UNCTAD: Developing economies in Asia received 40% of global foreign investment inflows
- 11 June, 2022
- 12:41
Foreign direct investment (FDI) flows to developing countries in Asia increased 19% to a record $619 billion in 2021, shows UNCTAD’s World Investment Report 2022, Report informs.
“It is for the third consecutive time investment flows to Asia increased despite the COVID-19 pandemic that hurt the global FDI by 35% in 2020. Developing economies in Asia received 40% of global foreign investment inflows,” reads the report.
“FDI flows to developing economies in Asia during the pandemic have bucked the global trend and underscored the resilience of developing economies in Asia,” said James Zhan, director of UNCTAD’s investment and enterprise division.
Although the upward trend in 2021 was experienced across most subregions – South Asia was the only exception – just six countries attracted more than 80% of FDI inflows.

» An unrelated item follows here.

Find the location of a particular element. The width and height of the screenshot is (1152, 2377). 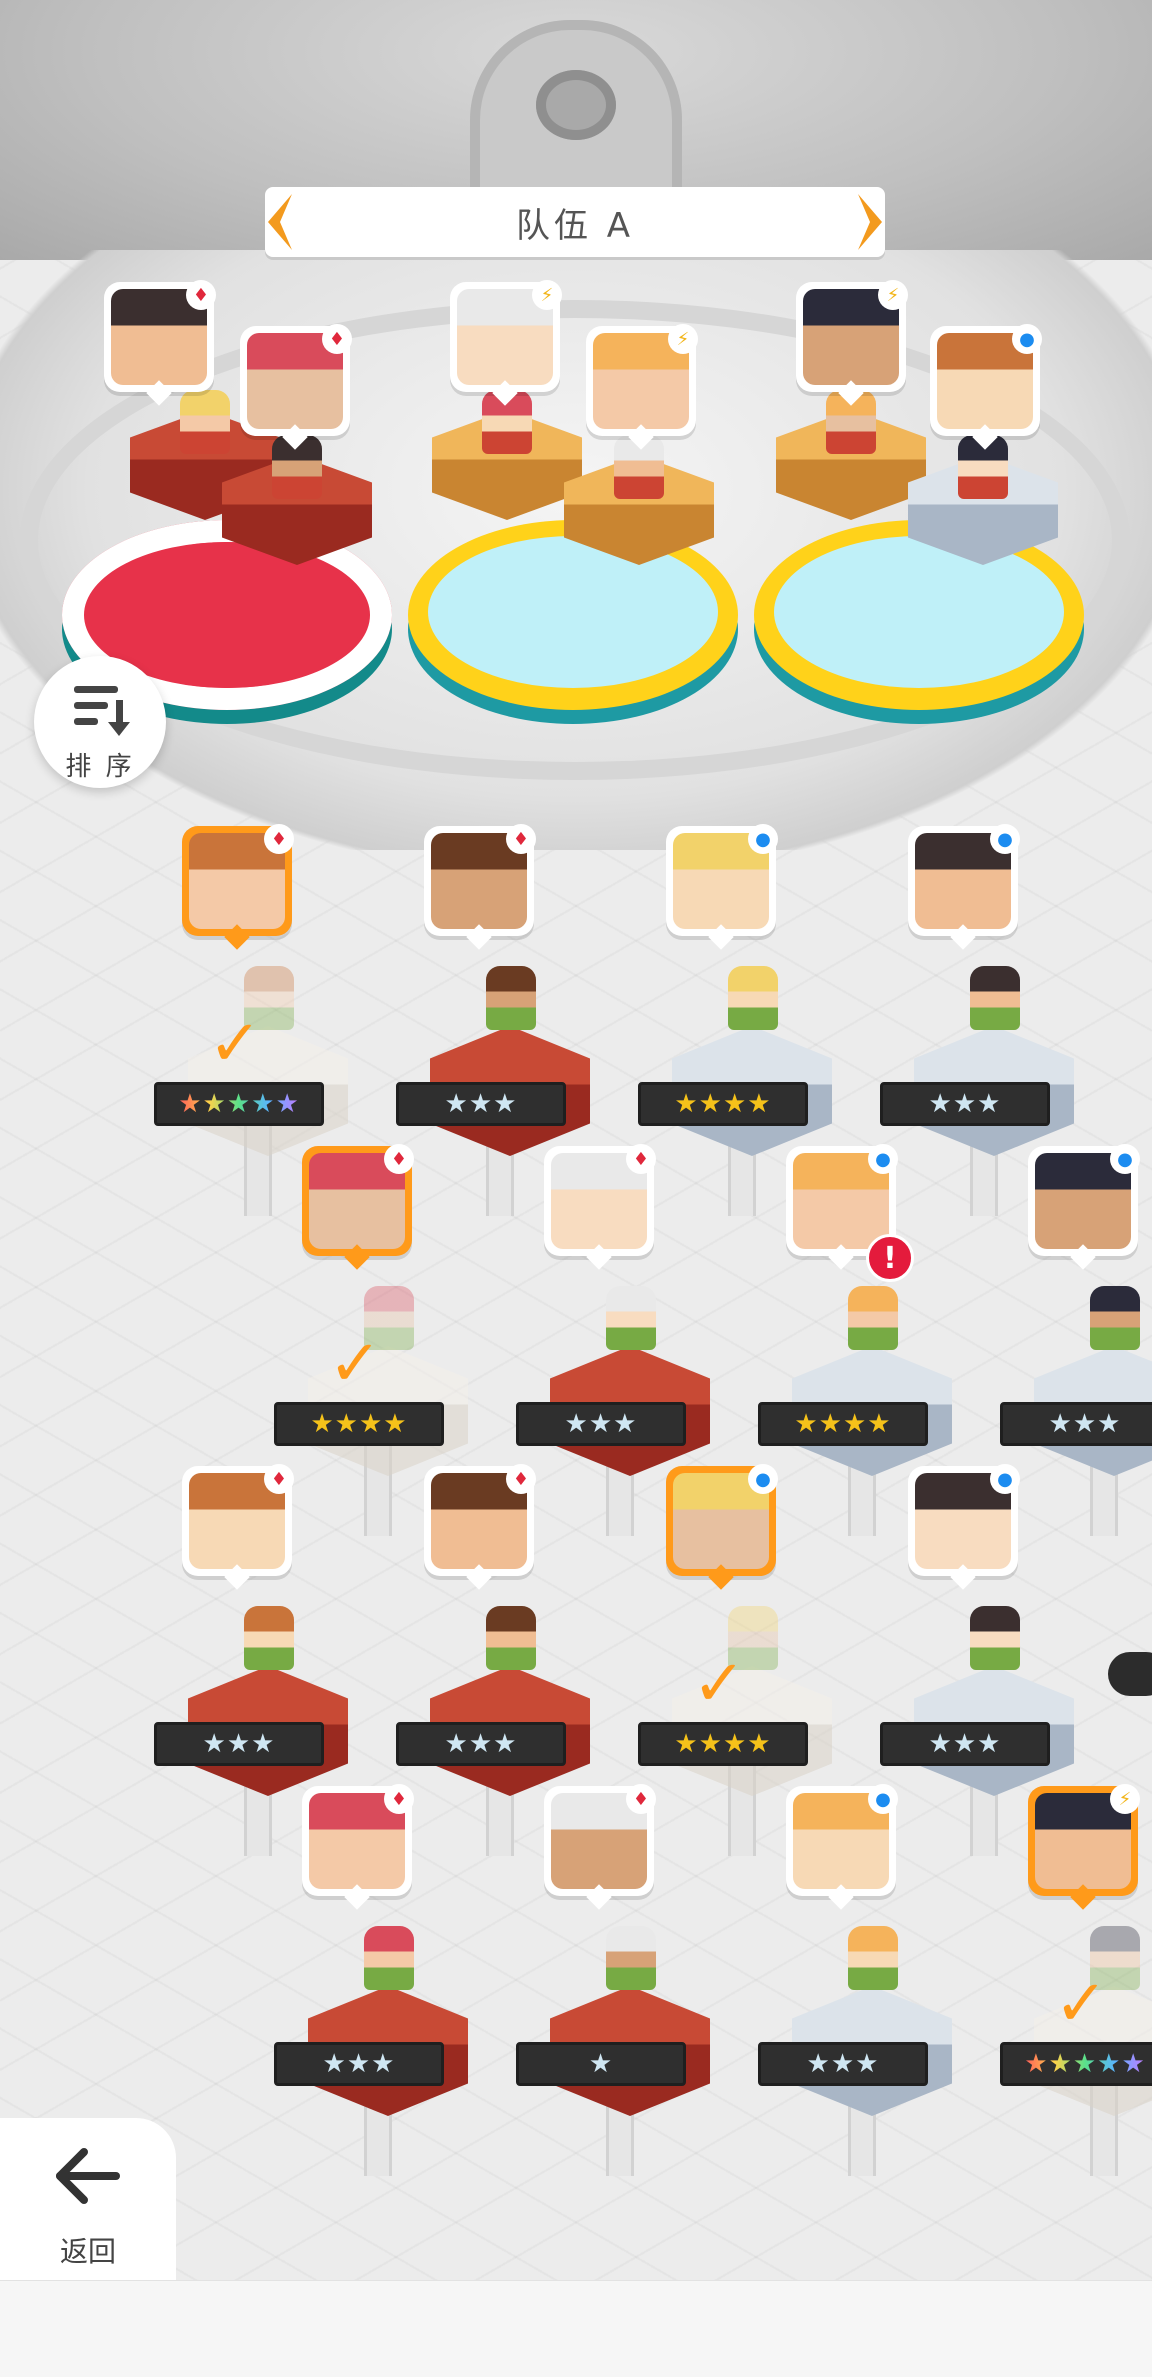

arena-arch is located at coordinates (576, 110).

China was the main recipient, followed by Hong Kong (China), Singapore, India, the United Arab Emirates and Indonesia.
Investment flows to East Asia increased by 16% to $329 billion.

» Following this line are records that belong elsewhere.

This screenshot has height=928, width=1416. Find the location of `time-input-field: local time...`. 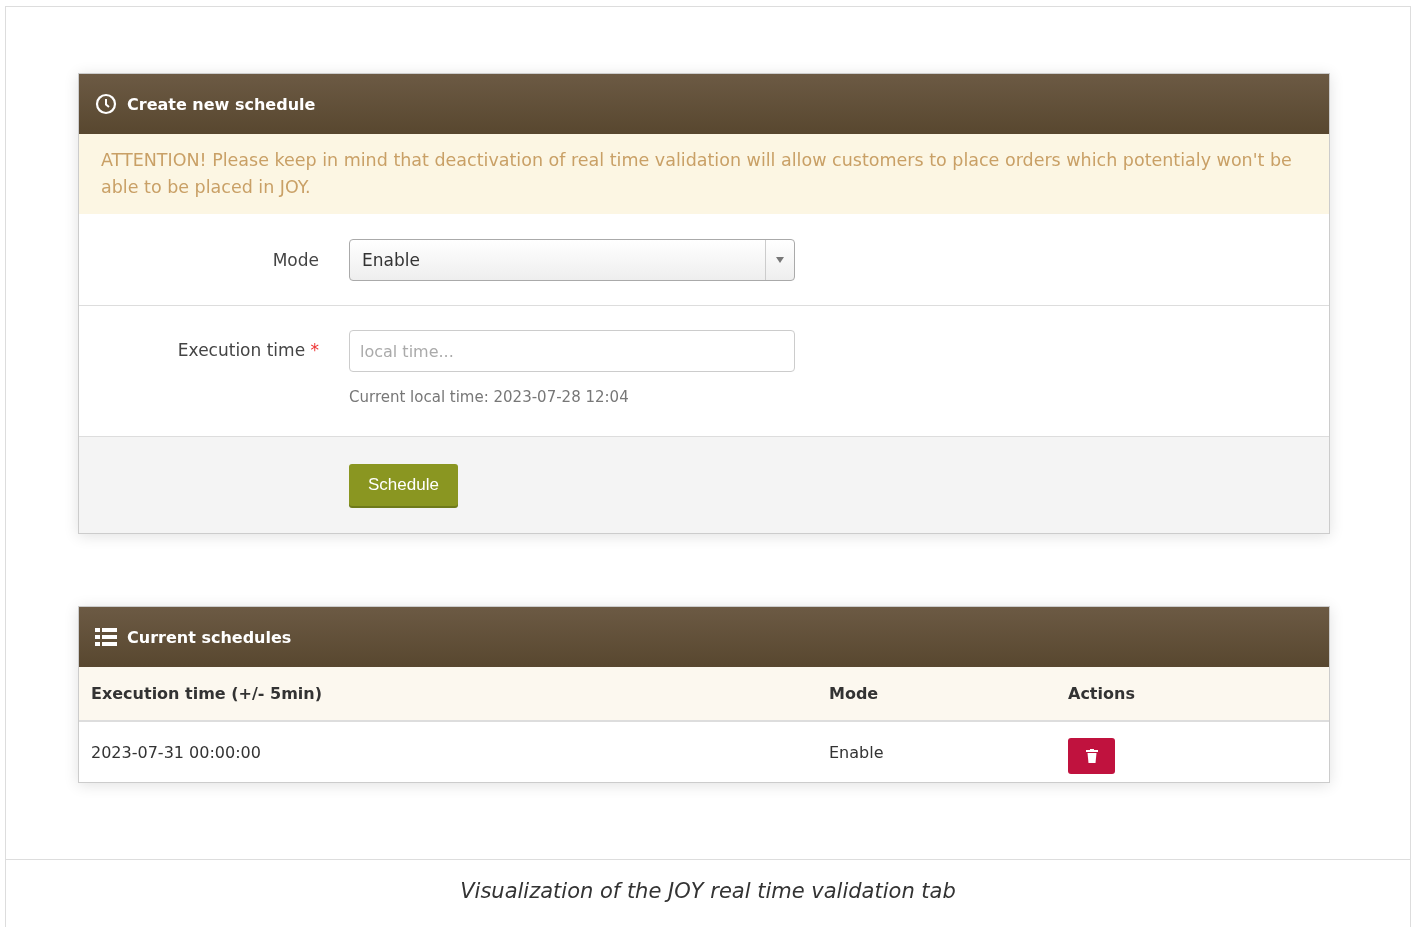

time-input-field: local time... is located at coordinates (572, 351).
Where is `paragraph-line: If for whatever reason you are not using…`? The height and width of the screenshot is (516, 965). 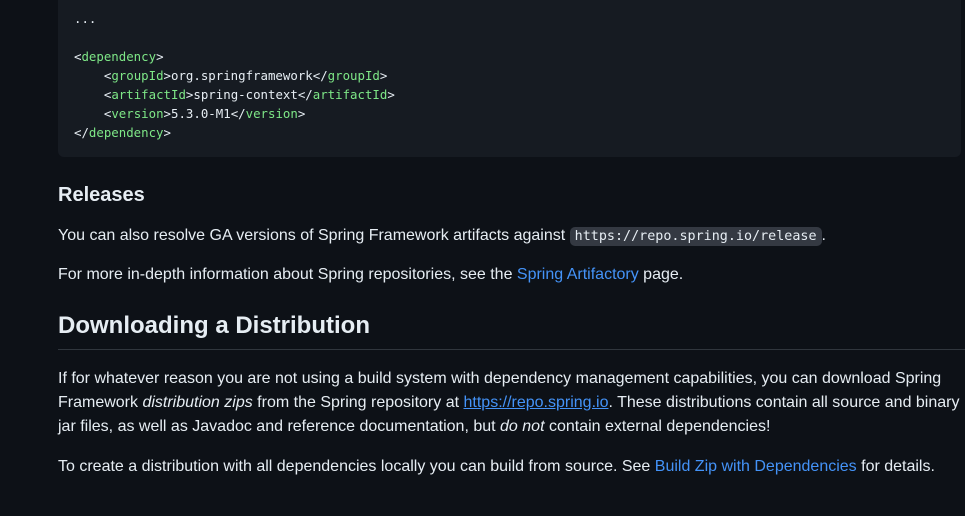 paragraph-line: If for whatever reason you are not using… is located at coordinates (500, 378).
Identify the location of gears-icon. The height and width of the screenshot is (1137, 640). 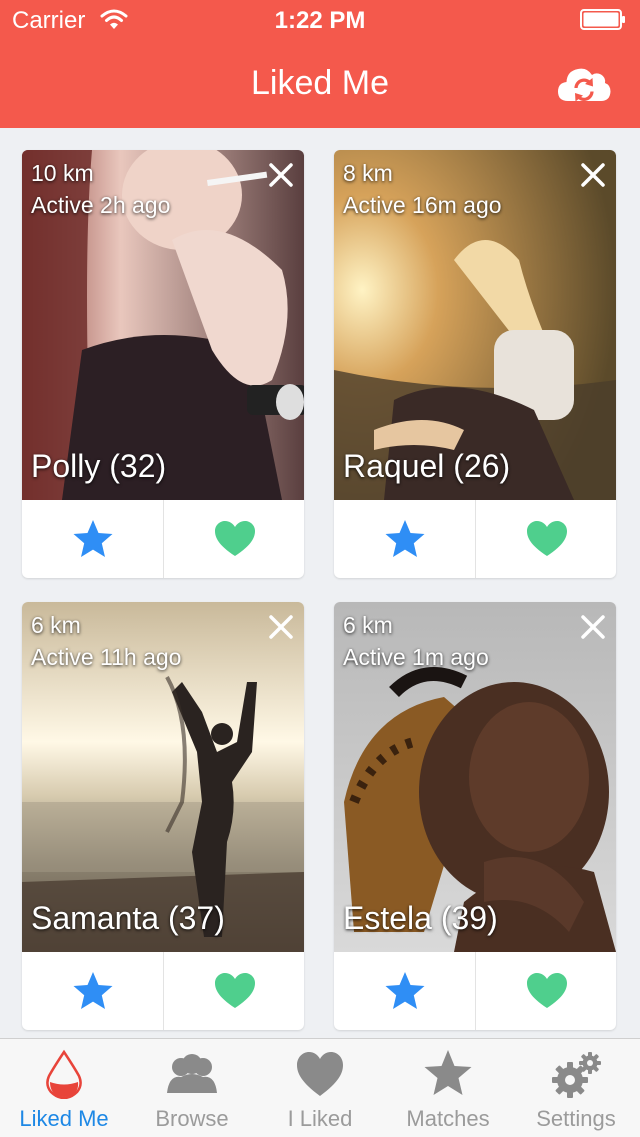
(576, 1075).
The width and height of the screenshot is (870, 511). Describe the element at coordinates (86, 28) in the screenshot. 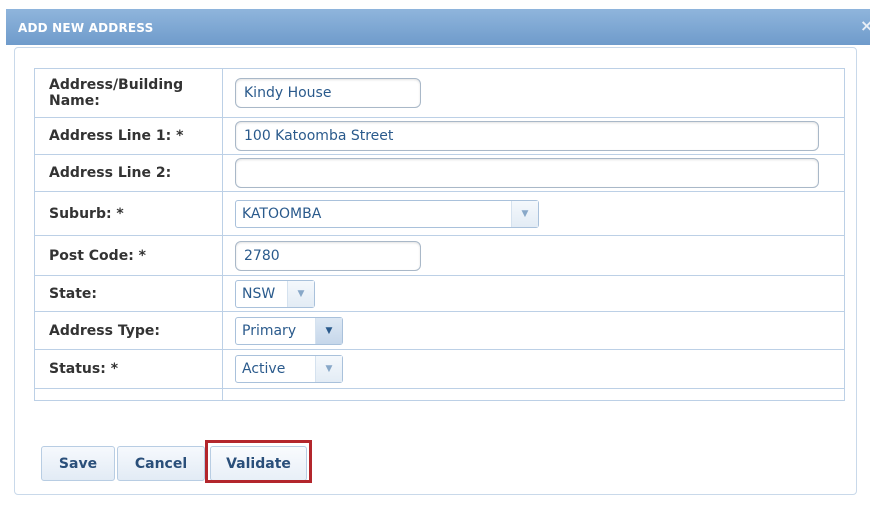

I see `dialog-title: ADD NEW ADDRESS` at that location.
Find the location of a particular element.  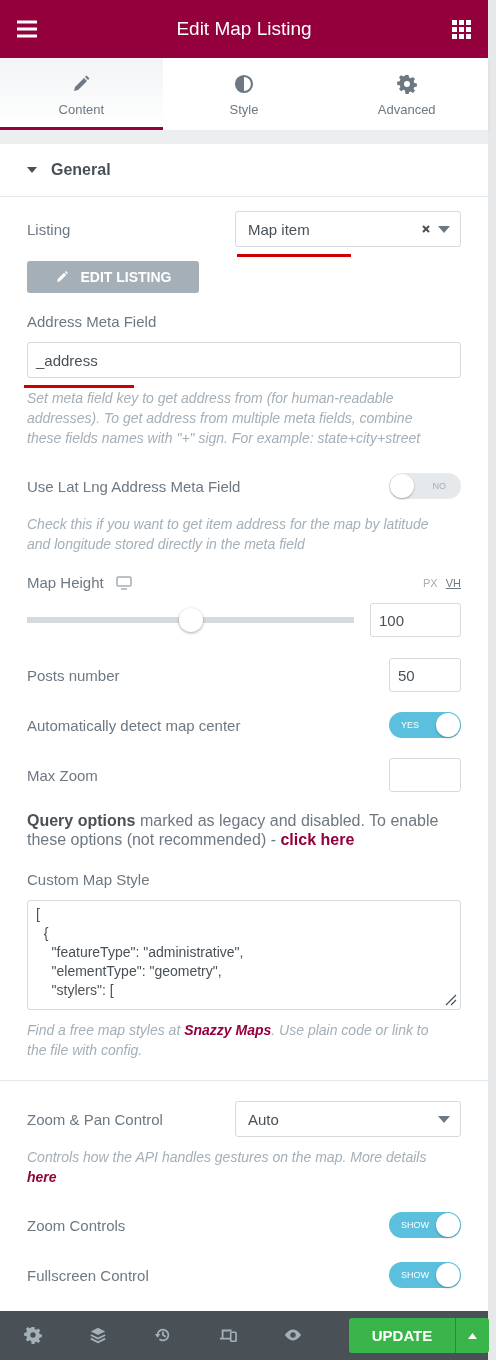

slider-thumb is located at coordinates (190, 620).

FDI growth in China picked up pace in 2021, jumping by 21% to $181 billion, after a 6% increase in 2020. It was powered by strong investment in services and high-tech sectors, where the outlook also remains positive for 2022.
International project finance deals in the country reached a record. One of the largest projects was the construction of a $1 billion data center in Shanghai, sponsored by Singapore-based Princeton Digital Group.
FDI flows to Hong Kong, China grew by 4% to $141 billion, mostly accounted for by companies reinvesting their earnings ($108 billion).
South-East Asia saw FDI rise 44% to $175 billion.
South-East Asia resumed its role as an engine of growth for FDI in developing Asia and globally, with increases across most countries in the subregion. The rise was underpinned by strong investment in manufacturing, the digital economy and infrastructure.
Singapore, the subregion’s largest recipient, saw inflows up by 31% to $99 billion, driven by a jump in cross-border mergers and acquisitions (M&As).
The largest deal was the $34 billion merger of US-based Altimeter Growth Corp with Grab, a Singapore-based software publisher.
Announced greenfield projects in the city-state nearly doubled to $13 billion, with a $4 billion project by GlobalFoundries, based in the United Arab Emirates, to build a chipmaking plant in Singapore.